A city traffic department wants to collect traffic data using swarm UAVs (drones) from a number of locations in the city and use the data collected for improving traffic flow in the city and for a number of other undisclosed projects. You are responsible for creating a scalable data warehouse that will host the vehicle trajectory data extracted by analyzing footage taken by swarm drones and static roadside cameras.
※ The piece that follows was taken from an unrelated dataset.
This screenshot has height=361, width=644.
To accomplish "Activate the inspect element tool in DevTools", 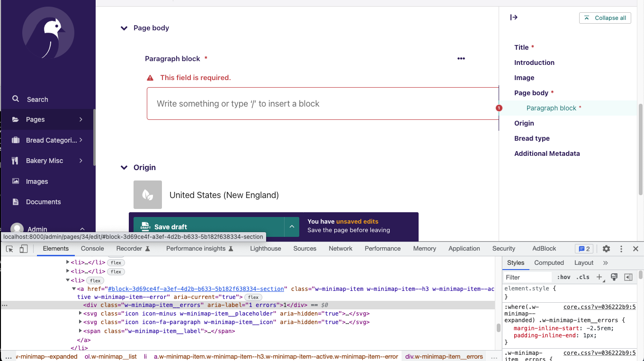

The ELT framework helps analytic engineers in the city traffic department setup transformation workflows on a need basis.

**Reference**

1. https://github.com/Nathnael12/DataEngineering_Datawarehouse_airflow

## Environment Setup

In [2]:
%run ~/prerun.ipynb

In [3]:
import os
from dotenv import load_dotenv
import pandas as pd

In [4]:
load_dotenv()

DBT_PROJECT_DIR = os.getenv('DBT_PROJECT_DIR')
SCHEMA = os.getenv('SCHEMA')

In [5]:
db_credentials = get_secret(secret_name='wysde')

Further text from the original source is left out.